▸ **EXERCISE AIM**
Please write out every record exactly, but keep any images out of it.

Saved data entries
=-=-=

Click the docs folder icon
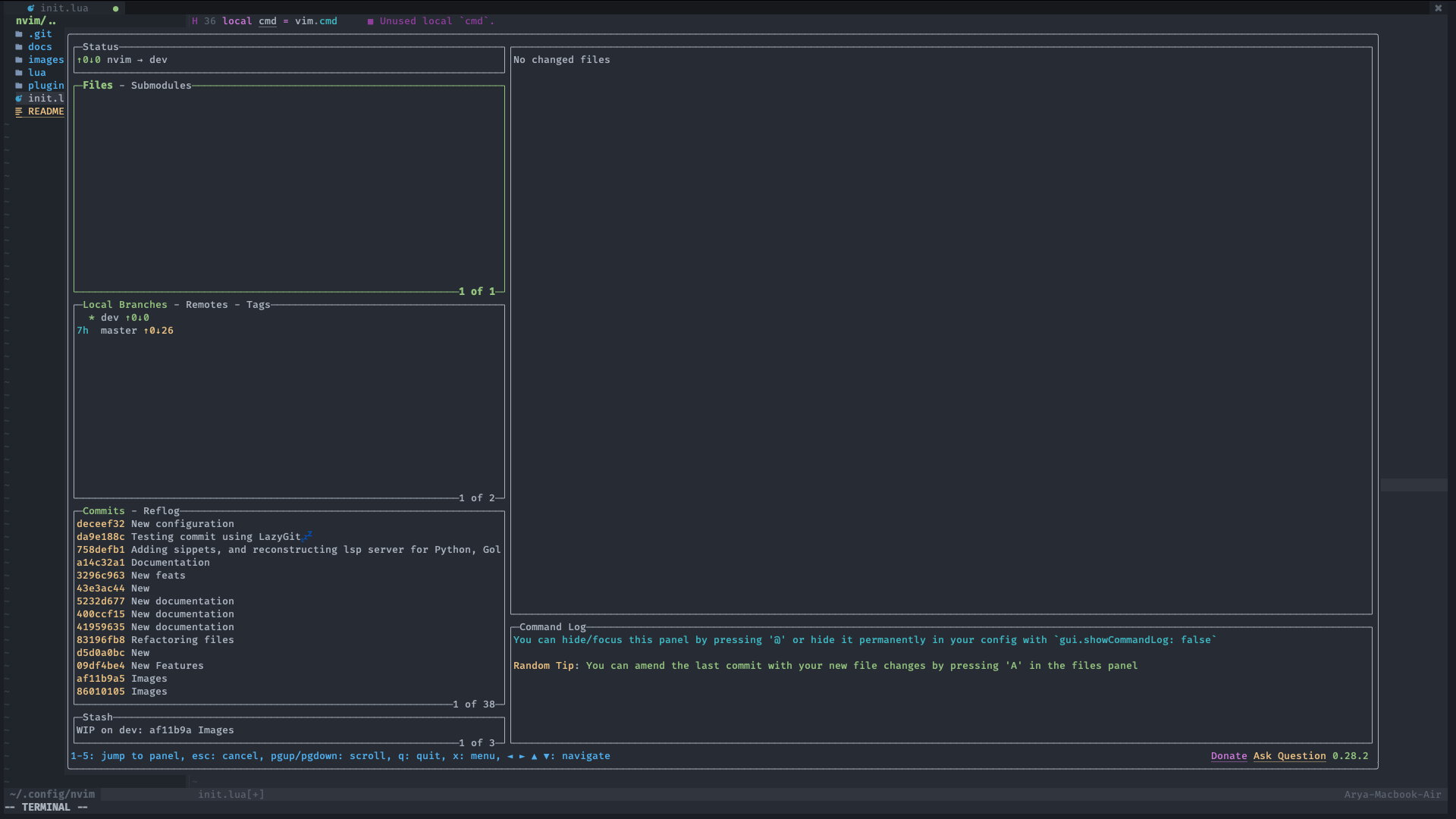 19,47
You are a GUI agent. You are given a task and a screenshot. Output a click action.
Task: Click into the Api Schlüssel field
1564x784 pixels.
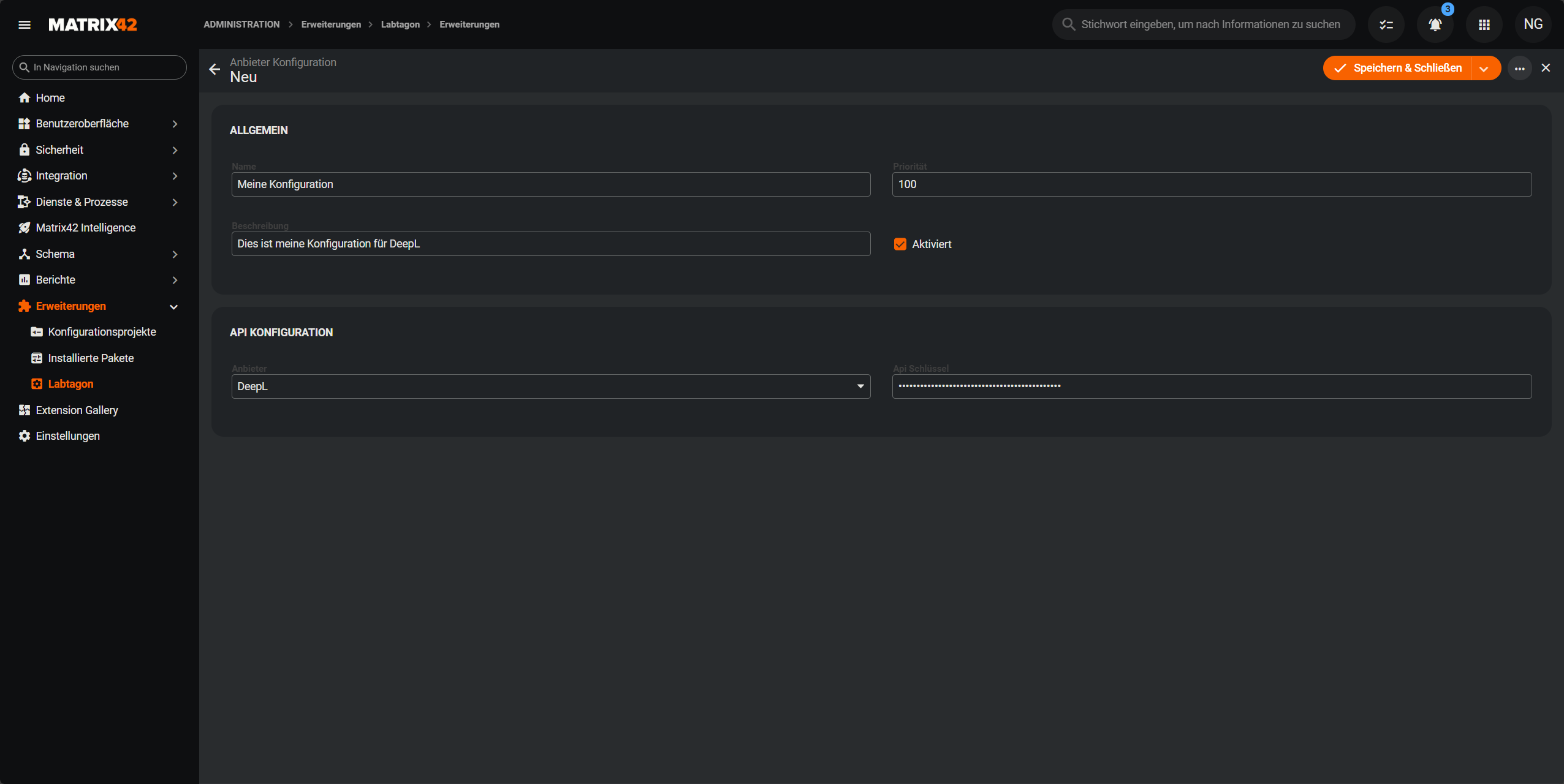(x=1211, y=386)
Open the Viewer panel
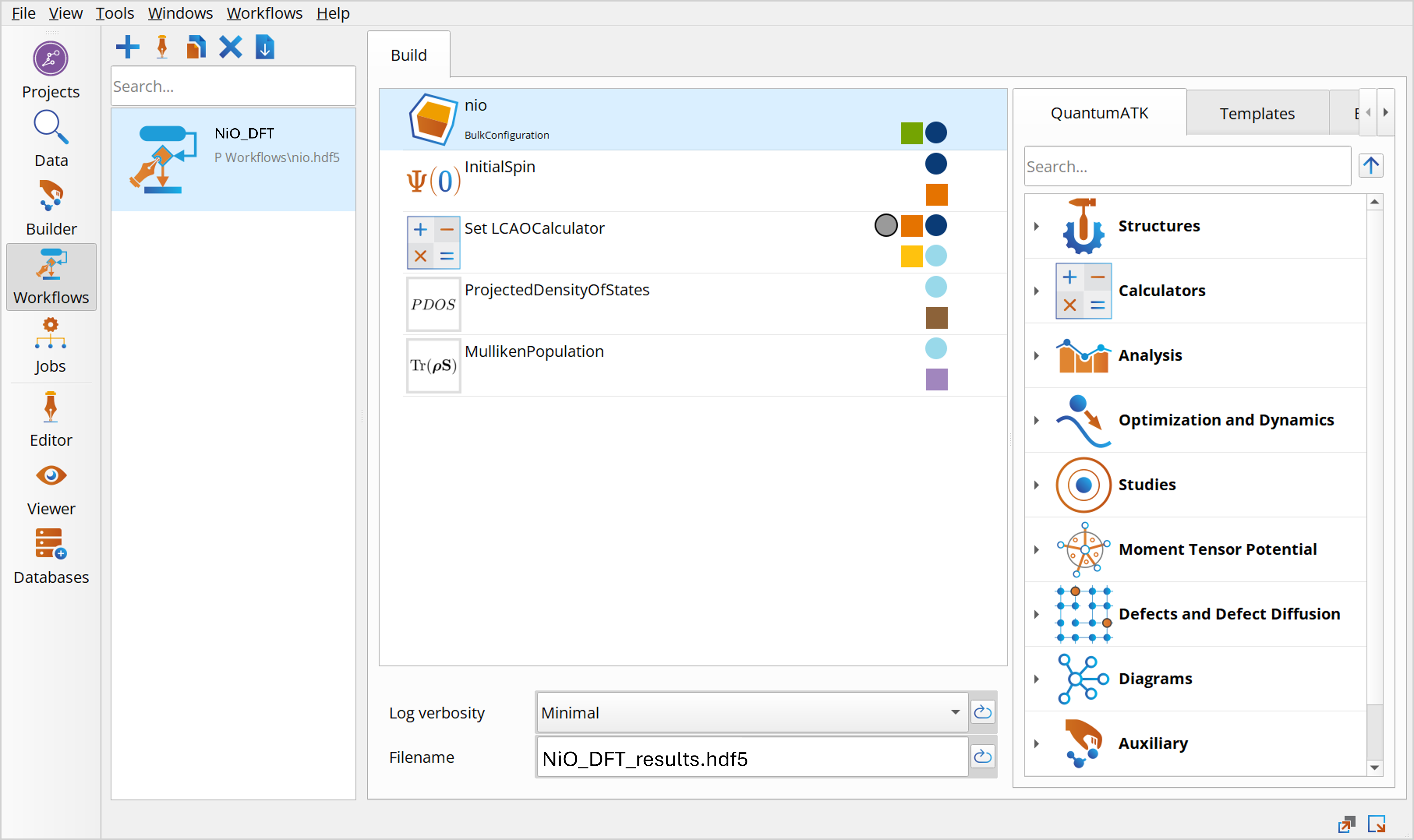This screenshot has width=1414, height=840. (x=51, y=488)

=-=-=

▸ **REPLY**
Click the docs folder icon
 19,47
You are a GUI agent. You are given a task and a screenshot. Output a click action.
Task: Click into the Api Schlüssel field
1564x784 pixels.
(x=1211, y=386)
Open the Viewer panel
This screenshot has width=1414, height=840. (x=51, y=488)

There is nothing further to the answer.